Both NHL and HL can be classified into four stages. The state of lymphoma is determined by where the cancer is and how far it has or has not spread.

  • Stage 1. Cancer is in one lymph node or one organ cite.
  • Stage 2. Cancer is in two lymph nodes near to one another and on the same side of the body, or the cancer is in one organ and nearby lymph nodes.
  • Stage 3. At this point, cancer is in lymph nodes on both sides of the body and in multiple lymph nodes.
  • Stage 4. Cancer can be in an organ and spread beyond nearby lymph nodes. As NHL progresses, it may begin to spread. The most common sites for advanced NHL include the liver, bone marrow, and lungs.

Types of lymphoma

Lymphoma is basically divided into two categories.

  1. Non-Hodgkin lymphoma
  2. Hodgkin Lymphoma

Non-Hodgkin lymphoma (NHL)

Non-Hodgkin lymphoma is the most common form of blood cancer or liquid cancer. The disease forms in the bloodstream or lymph system, a network of vessels, nodes, and organs that carry immune cells throughout the body.

Hodgkin Lymphoma

Hodgkin lymphoma (HL) is a type of lymphoma in which cancer originates from a specific type of white blood cells called lymphocytes. Symptoms may include fever, night sweats, and weight loss. Often there will be non-painful enlarged lymph nodes in the neck, under the arm, or in the groin.

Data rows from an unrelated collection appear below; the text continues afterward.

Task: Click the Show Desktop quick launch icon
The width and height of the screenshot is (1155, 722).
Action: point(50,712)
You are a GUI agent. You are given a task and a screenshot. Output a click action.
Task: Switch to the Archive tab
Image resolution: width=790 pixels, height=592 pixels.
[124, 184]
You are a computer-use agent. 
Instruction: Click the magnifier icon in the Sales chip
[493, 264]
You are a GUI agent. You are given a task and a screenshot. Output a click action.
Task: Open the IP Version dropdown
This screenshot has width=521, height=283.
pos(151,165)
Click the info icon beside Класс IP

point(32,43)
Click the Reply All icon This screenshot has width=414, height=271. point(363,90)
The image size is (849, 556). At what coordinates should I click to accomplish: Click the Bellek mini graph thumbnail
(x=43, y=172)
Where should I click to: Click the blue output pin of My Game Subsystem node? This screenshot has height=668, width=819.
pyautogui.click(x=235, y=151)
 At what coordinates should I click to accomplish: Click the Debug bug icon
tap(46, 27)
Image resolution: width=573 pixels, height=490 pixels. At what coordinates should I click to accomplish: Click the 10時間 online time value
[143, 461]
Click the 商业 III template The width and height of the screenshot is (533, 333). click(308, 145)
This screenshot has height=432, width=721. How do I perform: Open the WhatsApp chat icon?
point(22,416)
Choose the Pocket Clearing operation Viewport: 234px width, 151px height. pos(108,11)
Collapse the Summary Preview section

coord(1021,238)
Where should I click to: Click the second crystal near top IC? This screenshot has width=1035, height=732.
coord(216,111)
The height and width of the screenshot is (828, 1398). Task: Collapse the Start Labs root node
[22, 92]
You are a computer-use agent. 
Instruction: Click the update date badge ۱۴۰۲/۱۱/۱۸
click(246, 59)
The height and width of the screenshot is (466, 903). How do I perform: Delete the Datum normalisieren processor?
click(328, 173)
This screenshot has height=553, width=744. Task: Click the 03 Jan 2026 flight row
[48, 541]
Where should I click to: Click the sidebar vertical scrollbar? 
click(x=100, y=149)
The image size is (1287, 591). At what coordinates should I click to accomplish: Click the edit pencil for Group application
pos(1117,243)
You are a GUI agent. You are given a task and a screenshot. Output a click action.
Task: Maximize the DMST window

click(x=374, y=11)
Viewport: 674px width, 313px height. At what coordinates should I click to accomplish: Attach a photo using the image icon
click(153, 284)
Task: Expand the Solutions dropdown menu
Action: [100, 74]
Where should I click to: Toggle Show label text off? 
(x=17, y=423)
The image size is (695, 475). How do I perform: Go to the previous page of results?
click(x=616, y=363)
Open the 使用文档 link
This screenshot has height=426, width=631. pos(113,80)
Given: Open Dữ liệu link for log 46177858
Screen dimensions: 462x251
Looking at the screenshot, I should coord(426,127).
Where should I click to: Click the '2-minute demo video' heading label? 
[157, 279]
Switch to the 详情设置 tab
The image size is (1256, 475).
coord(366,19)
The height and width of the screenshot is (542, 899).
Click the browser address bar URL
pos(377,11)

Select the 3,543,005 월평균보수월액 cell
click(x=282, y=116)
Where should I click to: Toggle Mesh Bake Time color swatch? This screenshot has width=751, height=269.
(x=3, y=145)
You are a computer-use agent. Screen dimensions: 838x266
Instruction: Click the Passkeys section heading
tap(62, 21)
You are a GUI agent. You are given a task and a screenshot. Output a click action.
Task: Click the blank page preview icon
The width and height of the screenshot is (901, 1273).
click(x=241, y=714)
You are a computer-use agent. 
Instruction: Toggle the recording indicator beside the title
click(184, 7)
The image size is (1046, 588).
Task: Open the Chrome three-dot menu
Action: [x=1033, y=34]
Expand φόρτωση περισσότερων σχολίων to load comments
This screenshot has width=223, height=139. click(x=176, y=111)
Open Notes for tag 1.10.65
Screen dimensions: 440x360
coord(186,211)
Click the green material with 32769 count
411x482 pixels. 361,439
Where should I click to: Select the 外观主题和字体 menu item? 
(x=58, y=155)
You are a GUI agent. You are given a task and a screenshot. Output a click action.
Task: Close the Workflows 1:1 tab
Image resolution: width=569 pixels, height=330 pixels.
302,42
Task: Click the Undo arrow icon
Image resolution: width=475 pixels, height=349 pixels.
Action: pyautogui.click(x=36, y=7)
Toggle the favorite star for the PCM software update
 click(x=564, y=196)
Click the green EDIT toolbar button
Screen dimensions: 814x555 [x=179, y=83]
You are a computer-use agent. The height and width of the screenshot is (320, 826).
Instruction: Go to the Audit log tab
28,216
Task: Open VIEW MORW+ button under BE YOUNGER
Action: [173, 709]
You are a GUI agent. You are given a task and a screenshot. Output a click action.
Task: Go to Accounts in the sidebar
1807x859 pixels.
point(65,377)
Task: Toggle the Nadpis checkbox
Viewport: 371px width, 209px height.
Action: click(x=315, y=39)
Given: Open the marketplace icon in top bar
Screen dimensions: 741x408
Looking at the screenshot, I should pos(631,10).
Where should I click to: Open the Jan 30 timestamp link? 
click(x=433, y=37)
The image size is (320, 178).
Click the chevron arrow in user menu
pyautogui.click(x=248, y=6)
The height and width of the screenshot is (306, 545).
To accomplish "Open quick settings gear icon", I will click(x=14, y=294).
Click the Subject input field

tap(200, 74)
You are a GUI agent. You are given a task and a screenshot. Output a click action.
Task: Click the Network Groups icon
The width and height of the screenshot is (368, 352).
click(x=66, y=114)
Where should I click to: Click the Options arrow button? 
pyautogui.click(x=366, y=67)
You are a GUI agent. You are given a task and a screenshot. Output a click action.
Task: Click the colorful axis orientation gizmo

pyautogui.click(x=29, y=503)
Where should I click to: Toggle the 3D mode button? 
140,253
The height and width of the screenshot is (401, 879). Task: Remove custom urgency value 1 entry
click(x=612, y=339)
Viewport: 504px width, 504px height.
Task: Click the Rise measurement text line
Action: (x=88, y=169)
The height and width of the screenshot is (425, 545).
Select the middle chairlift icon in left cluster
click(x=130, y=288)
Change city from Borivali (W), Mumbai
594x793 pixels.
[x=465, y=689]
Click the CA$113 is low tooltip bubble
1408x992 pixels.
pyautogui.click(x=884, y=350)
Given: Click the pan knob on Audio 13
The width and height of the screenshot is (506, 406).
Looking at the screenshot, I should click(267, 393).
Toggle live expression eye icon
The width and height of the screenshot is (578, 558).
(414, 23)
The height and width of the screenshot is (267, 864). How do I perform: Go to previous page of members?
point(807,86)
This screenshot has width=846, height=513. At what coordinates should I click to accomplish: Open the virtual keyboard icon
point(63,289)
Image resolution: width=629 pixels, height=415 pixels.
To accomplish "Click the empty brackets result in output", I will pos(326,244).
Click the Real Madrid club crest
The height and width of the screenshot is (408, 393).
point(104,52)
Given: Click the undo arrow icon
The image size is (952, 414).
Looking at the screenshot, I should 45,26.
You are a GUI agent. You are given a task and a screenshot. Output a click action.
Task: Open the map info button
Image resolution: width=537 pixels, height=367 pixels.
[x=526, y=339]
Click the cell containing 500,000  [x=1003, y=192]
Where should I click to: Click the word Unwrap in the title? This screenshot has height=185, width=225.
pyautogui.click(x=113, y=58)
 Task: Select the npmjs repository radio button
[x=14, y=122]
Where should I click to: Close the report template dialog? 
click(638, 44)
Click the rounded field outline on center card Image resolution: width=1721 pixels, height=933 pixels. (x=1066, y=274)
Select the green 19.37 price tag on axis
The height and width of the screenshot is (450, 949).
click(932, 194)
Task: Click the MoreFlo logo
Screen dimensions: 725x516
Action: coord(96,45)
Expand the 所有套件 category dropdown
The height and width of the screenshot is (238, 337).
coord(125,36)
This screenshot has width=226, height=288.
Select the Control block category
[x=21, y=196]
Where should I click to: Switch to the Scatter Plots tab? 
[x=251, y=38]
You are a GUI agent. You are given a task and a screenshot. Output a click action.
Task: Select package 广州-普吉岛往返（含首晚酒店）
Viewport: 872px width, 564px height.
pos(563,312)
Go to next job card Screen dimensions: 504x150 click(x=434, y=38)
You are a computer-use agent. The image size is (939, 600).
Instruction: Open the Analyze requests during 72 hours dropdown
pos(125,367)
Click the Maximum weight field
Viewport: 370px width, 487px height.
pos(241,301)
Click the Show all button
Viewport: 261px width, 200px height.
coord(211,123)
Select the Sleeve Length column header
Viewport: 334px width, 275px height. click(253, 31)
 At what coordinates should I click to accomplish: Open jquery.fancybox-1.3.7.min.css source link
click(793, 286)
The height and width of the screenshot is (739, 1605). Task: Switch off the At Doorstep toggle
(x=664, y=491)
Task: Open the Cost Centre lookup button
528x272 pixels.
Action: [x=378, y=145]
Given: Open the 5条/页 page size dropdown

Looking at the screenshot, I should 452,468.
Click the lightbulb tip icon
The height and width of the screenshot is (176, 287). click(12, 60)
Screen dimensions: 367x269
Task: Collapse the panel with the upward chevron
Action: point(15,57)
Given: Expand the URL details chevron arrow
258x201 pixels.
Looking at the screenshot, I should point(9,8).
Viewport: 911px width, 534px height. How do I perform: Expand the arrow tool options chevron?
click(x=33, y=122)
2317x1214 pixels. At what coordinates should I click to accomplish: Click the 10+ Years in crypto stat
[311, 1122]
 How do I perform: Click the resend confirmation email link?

As with many malignancies, and particularly malignancies in children, the pathophysiology of lymphoma is not well understood. Development is multi-factorial, with infection, genetic factors, and environmental exposures all potentially involved. In adults, lifestyle factors such as obesity, smoking, and alcohol intake are all associated with increased lymphoma risk but it is less clear what, if any, part they play in the development of childhood disease.

Causes and risk factors

Lymphoma can develop when lymphocytes (white blood cells that fight infection) grow out of control. This is caused by genetic changes in the cells that mean they no longer ‘listen’ to signals that control their growth and death. Researchers are finding out more about the genetic changes in lymphoma, and this is leading to new treatments. In most cases, it is not known what actually causes these changes. Most genetic changes probably happen by chance. Several genetic changes are usually needed before lymphoma develops. This is known as the ‘multi-hit theory’.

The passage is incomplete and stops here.